I love free samples. Texas Instruments, Maxim IC, Microchip, and most other semiconductor manufacturers will send you quite a few parts for free, almost no questions asked as long as you are a student or engineer.
I discovered a new device by TI, the bq24195, that is able to efficiently charge a single cell Lithium ion or polymer battery, and also acts as a boost controller to boost the voltage to 5 volts in order to provide power to cell phones or tablets. It has lots of interesting features for controlling and monitoring the battery, and an I2C interface for control by a microcontroller.
I placed a sample order for a few of these devices as well as some TPS2511 USB port power switches from Texas Instruments, and am now building my own power bank/backup battery. It will be able to charge from any dc source between 5 and 20 volts, at up to 4.5 amps for quick charge times. The battery is a 1s2p Lithium polymer pack rated at 10,000 mAH, which should recharge my phone at least a couple times.
Many commercial backup batteries are severely over-rated as far as battery capacity goes, and some unscrupulous manufacturers even use recycled batteries. Good quality devices exist but can be expensive, plus I like the challenge of building my own to my own specifications. Currently I have the housing for the device made, and the circuit designed and laid out. The housing is made of walnut, and will feature two USB output ports, one micro USB charge port, and one dc input for higher voltage charging. The output ports use TI's TPS2511 device to allow my power bank to recharge almost any device. The microcontroller will be able to measure current exiting or entering the battery and will integrate over time to calculate the remaining capacity of the battery. Estimated charge state will be displayed on some LEDs on the outside of the case.

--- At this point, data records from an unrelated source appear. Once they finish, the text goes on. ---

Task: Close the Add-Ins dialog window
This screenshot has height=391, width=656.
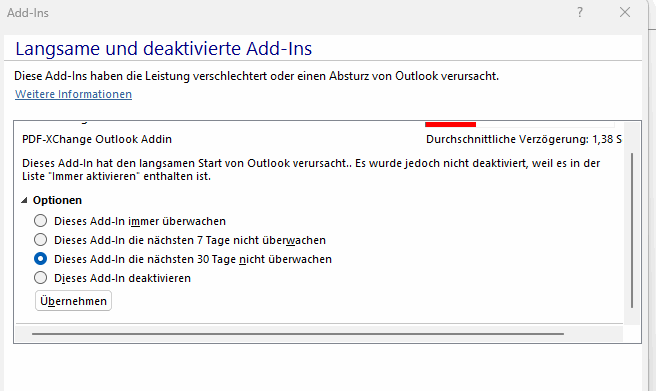Action: click(x=625, y=13)
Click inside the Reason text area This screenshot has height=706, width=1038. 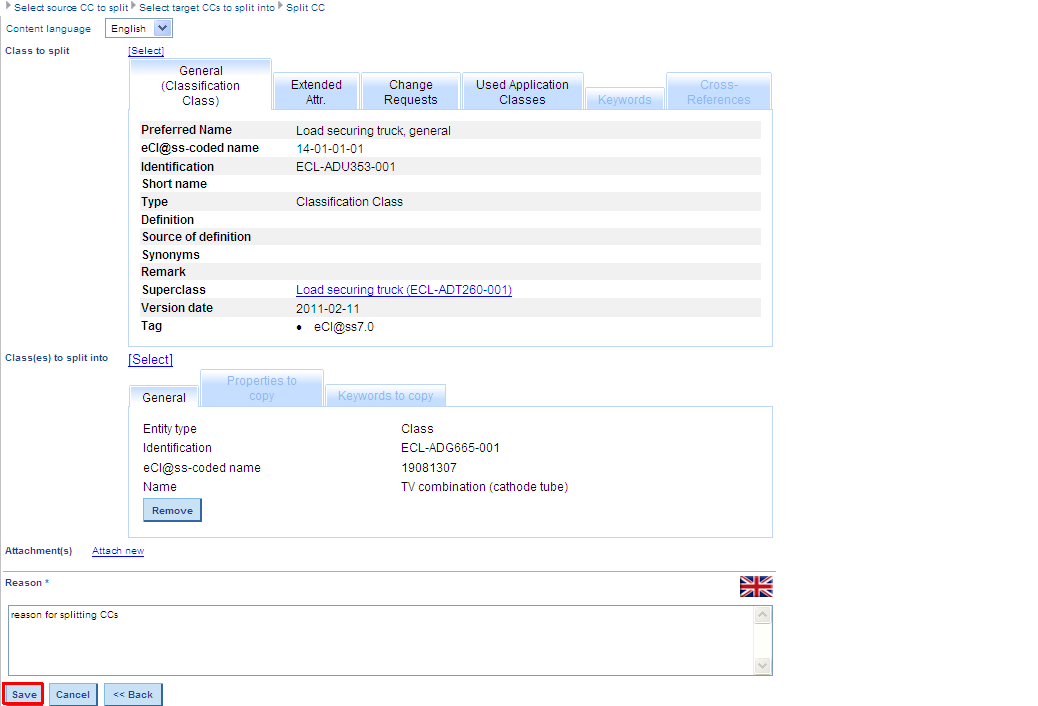click(x=380, y=640)
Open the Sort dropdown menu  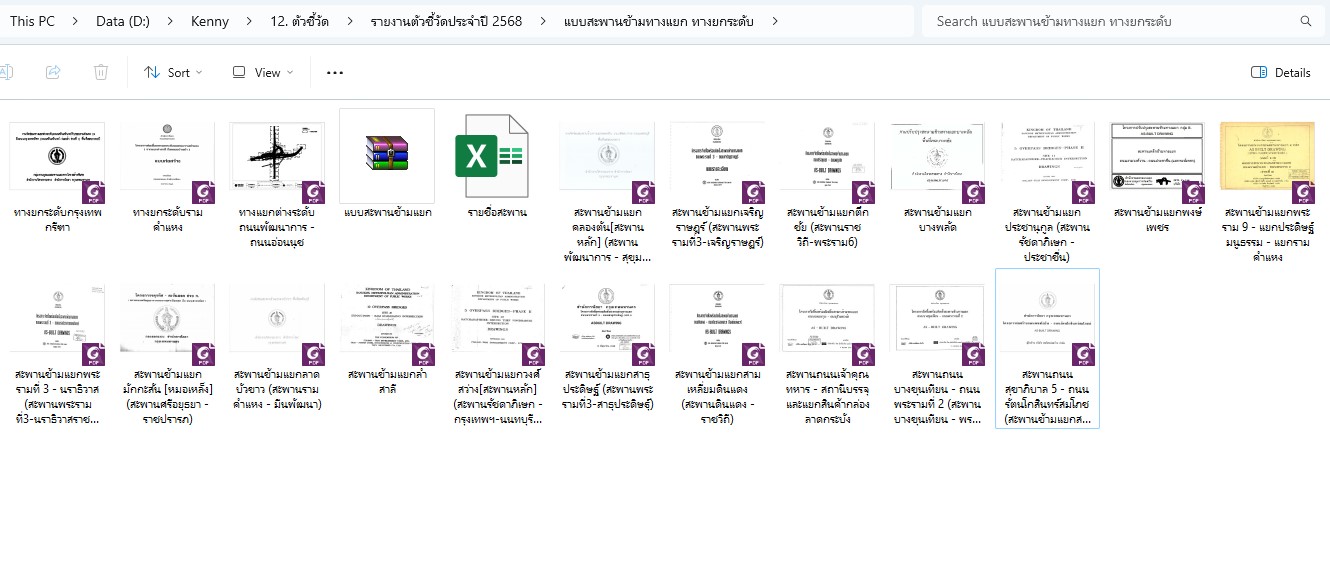173,72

The case is made from a solid piece of mahogany That I cut a pocket into. The top and bottom will probably be made of copperclad so I can build the display circuit directly onto the underside of the panel, allowing the display to shine through the PCB substrate. I've done this before, and it produces a good effect.
Thursday, June 20, 2013
Sunday, June 2, 2013
Embedded systems.
My embedded systems course this quarter required us to come up with a development project containing an embedded system and work on it over the ten week quarter with a final presentation and demonstration at the end. My group decided to break up into sub-groups and design several projects. My contributions were to help design and build a parking distance sensor that uses an ultrasonic rangefinder to determine how far away your car is, and alert you with an LED display when you have parked close enough. We also built a small system that uses the same sensors to detect objects around the sides and back of a car and alert the driver with an LED display on the dashboard. I was able to use my PCB making tools to develop professional looking prototypes of both systems for demo to the professor next week. The parking sensor project has an actual prototype, while the obstacle detection system has a nice clean board to demonstrate the sensors and the LED display to the class, since bringing a car to class isn't exactly feasible.
Radio, Completed.
After several hours of polishing and a complete set of new capacitors, The radio looks and works as well as it did when it was new! After installing the new capacitors it fired right up, and the AM receiver was working great, but I discovered a pentode tube with a burned out filament in one of the FM IF amplifier stages. After its replacement, FM radio works beautifully too. I found a replacement knob on the antique radio forums, and gave the gold emblems and trim a fresh coat of paint, and it is now finished! Very happy with how it has turned out, and its new polypropylene film capacitors should allow it to keep working well for many more years.